A expansão da economia cafeeira trouxe consigo uma crescente população atraída para as cidades e pelos empregos gerados pela crescente industrialização de alguns centros de serviços. As máquinas instaladas pela indústria brasileira se limitavam à adaptação de equipamentos importados e à adaptação das necessidades locais, com a indústria brasileira se desenvolvendo a partir da importação de máquinas a vapor da Inglaterra. Nessa época, foram construídas as primeiras estradas de ferro ligando o interior do país aos portos, notadamente o porto de Santos, em que eram escoadas as produções de café. À mesma época, foram construídas as primeiras fábricas de fiação e tecelagem.

***

| Tarefa escrita |
Segundo o trecho, de que país a indústria brasileira importava as máquinas a vapor? As linhas não têm relação com o trecho.

Entradas do conjunto de dados:

***

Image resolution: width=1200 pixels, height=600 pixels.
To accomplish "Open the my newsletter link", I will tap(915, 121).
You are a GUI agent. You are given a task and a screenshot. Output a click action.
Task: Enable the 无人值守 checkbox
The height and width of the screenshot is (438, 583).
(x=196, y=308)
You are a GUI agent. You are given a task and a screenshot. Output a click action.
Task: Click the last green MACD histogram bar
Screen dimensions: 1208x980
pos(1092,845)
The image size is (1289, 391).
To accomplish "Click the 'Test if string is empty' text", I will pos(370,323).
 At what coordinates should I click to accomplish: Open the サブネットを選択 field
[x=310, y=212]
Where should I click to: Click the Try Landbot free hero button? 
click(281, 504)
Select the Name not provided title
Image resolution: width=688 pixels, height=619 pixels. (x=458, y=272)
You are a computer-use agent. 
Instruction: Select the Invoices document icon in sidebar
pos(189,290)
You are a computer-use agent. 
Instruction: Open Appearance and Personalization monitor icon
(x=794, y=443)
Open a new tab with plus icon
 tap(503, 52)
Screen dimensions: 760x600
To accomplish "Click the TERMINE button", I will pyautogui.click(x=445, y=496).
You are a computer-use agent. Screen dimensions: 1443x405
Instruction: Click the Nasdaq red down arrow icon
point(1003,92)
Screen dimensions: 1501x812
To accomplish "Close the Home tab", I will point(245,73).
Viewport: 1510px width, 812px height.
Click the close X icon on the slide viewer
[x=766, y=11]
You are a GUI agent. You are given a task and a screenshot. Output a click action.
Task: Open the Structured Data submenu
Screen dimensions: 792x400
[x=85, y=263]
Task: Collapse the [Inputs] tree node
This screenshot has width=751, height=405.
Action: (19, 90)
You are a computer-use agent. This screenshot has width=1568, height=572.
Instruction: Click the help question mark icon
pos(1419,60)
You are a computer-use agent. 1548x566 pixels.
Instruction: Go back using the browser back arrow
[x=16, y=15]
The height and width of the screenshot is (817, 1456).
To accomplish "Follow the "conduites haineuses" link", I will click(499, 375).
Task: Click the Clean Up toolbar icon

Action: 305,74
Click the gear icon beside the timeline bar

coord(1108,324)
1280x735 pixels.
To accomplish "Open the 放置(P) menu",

***

| Resposta escrita |
Da Inglaterra.